Study text:
Properties of Covalent Compounds
Simple Molecule - Eg – O2, CH4
- They have weak intermolecular forces in them so have a lower melting and a boiling points
- The intermolecular forces increases with increase in size as the surface area between the molecules increases.
- Therefore, polymers which have covalent bonding between them have high melting and boiling point due to increase in chain length.
Giant Covalent - Diamond
- Graphite
- Silicon Dioxide
GIANT COVALENT STRUCTURES
Substances which have huge network of atoms joined together by covalent bonds form giant covalent structures.
DIAMOND | GRAPHITE |
It is hard. | It is soft and greasy. |
It is an insulator | It is a conductor |
It has a high density. | It has a lower density than diamond. |
Each carbon atom is covalently bonded to four other carbon atoms giving it a strong rigid structure | Carbon atoms are bonded in the form of layer in the form of hexagons. No covalent bonding between the layers so they can slide past. Each carbon atom is bonded with three other carbon leaving the fourth electron has delocalized |
No delocalised electrons present | It has delocalised electrons |
Used in cutting or jewellery | It is used in pencil leads. |
PROPERTIES OF GRAPHITE
Q1 Why graphite is soft and slippery? Banner 5
In graphite, Carbon atoms are bonded in the form of layers in the form of hexagons. No covalent bonding between the layers so they can slide past each other. The layers have only weak intermolecular forces between them. By applying a little pressure then layers can easily slide past each other making Graphite soft and slippery.

Required work:
a. Name every substance that the covalent compounds notes give as an example of a giant covalent structure.
b. Answer these from the covalent compounds notes, one line each:
(i) How many other carbon atoms is each carbon atom in diamond covalently bonded to?
(ii) What is graphite used in?
(iii) According to the notes, why do intermolecular forces increase with an increase in size?
c. For each statement, say whether it agrees with the covalent compounds notes, and quote the words that decide it:
(i) Diamond is a conductor.
(ii) Graphite is less dense than diamond.
(iii) Simple molecules such as O2 and CH4 have strong intermolecular forces.
The records have no connection to the covalent compounds notes.

Collected data:
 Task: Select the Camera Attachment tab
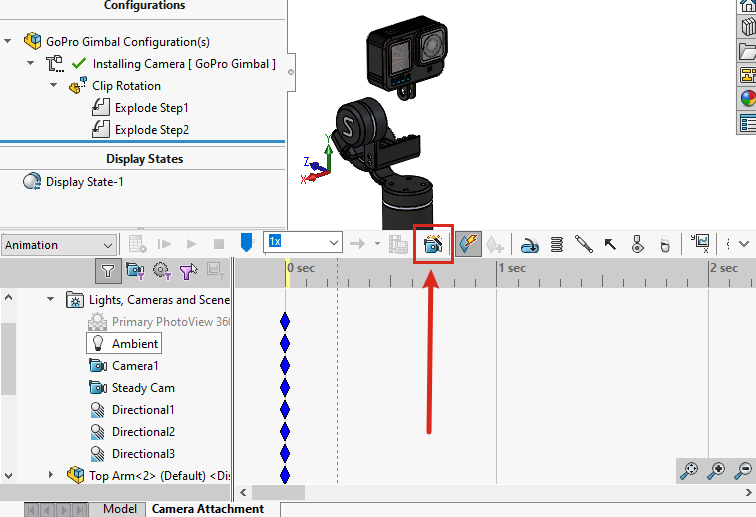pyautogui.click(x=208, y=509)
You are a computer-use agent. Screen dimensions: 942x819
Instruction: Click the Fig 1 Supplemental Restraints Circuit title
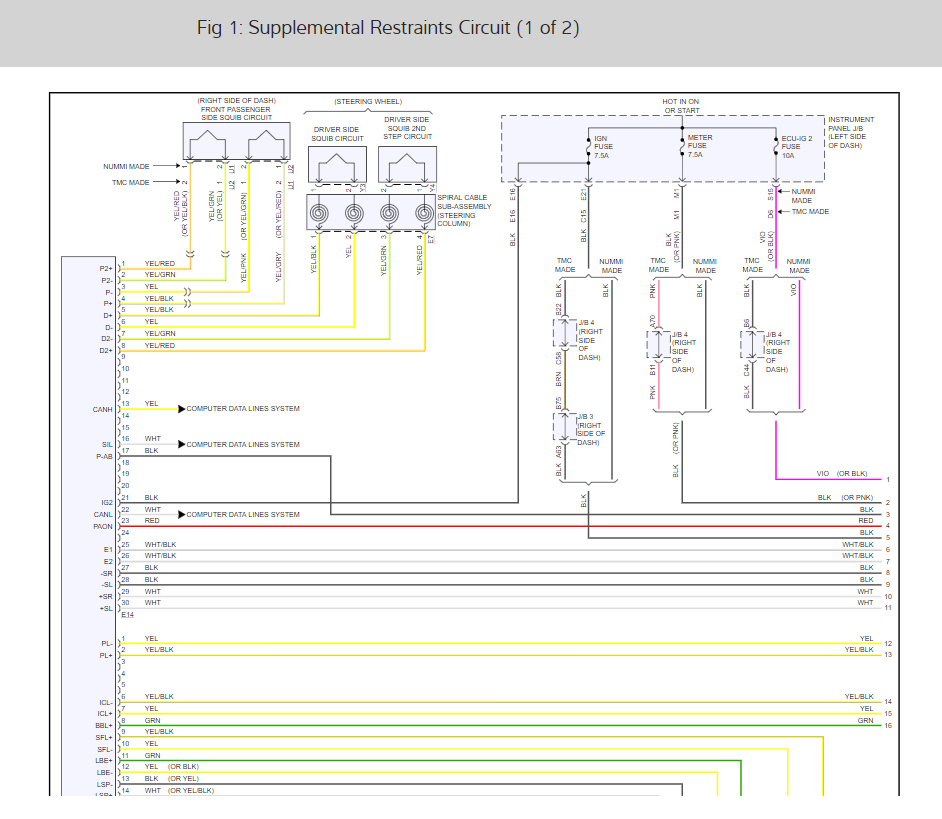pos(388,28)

--

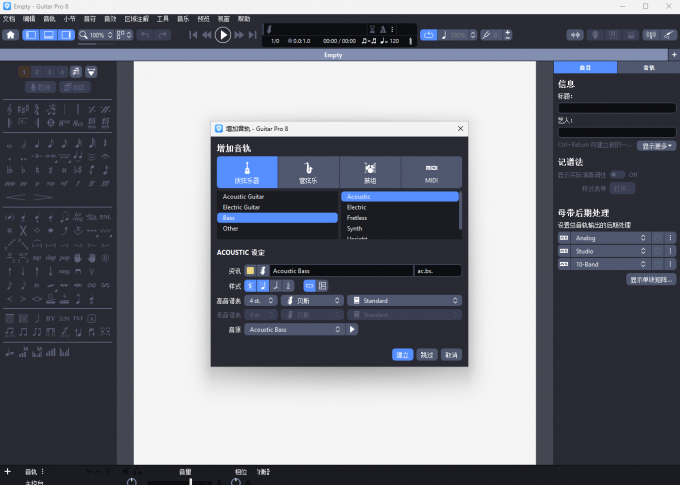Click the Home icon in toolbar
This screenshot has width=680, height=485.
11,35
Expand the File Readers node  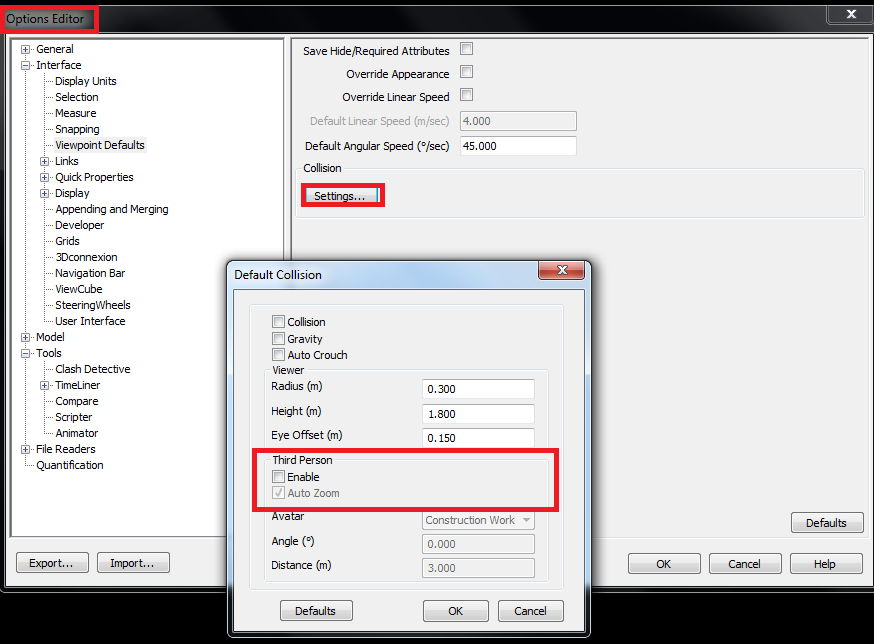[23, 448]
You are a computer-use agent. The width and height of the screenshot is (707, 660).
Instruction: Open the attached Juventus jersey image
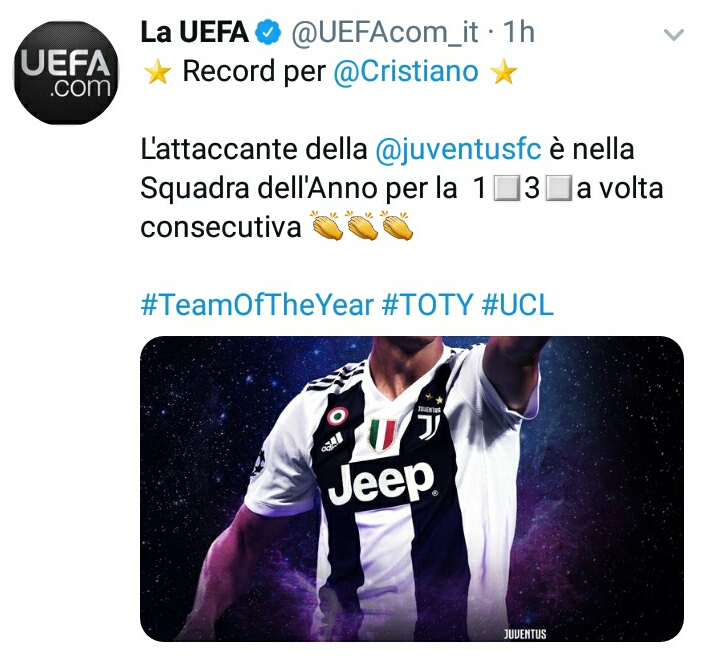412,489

Solved tasks:
a. Diamond, graphite, silicon dioxide

b.
(i) Four
(ii) Pencil leads
(iii) The surface area between the molecules increases.

c.
(i) No: "It is an insulator"
(ii) Yes: "It has a lower density than diamond."
(iii) No: "They have weak intermolecular forces in them"